_Problem to solve:_ Copy out all lines of the material below in which "resolution" occurs.

_Supplied data:_
Start of Block

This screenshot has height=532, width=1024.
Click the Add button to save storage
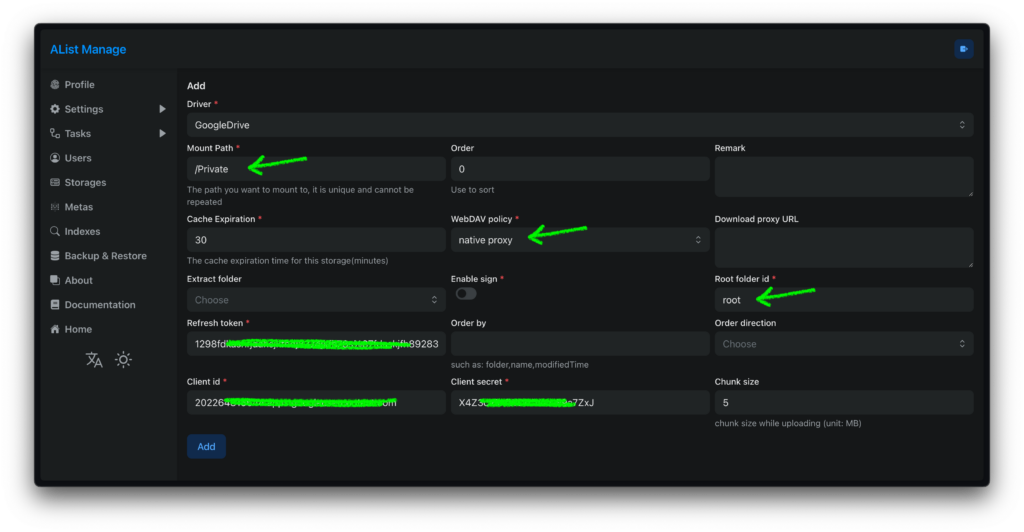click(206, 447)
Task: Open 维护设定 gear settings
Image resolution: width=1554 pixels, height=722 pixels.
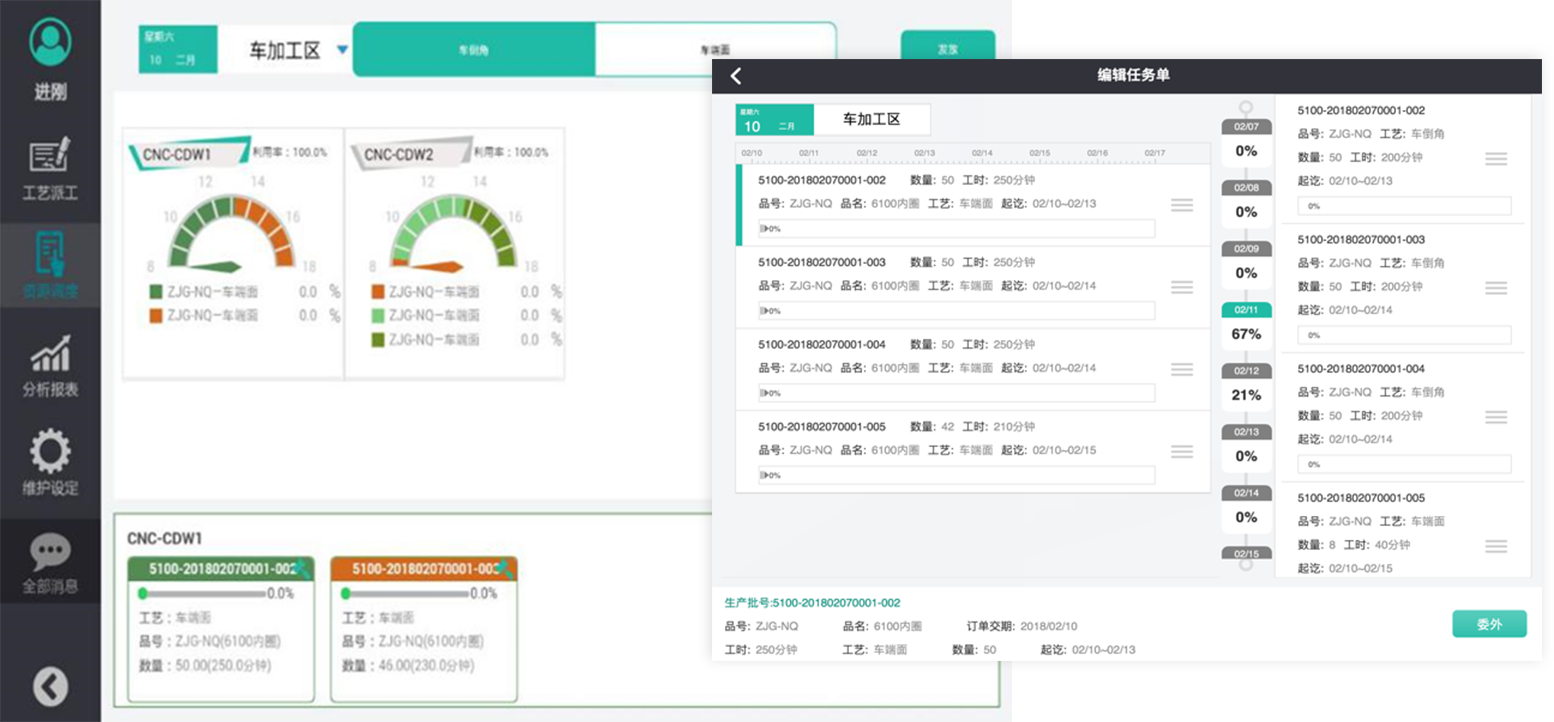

End of Block
Start of Block

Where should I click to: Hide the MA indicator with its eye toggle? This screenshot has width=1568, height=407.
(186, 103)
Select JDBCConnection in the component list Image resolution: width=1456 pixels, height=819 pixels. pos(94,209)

End of Block

_Result of this exercise:_
Image resolution: width=1554 pixels, height=722 pixels.
Select JDBCConnection in the component list Image resolution: width=1456 pixels, height=819 pixels. pos(94,209)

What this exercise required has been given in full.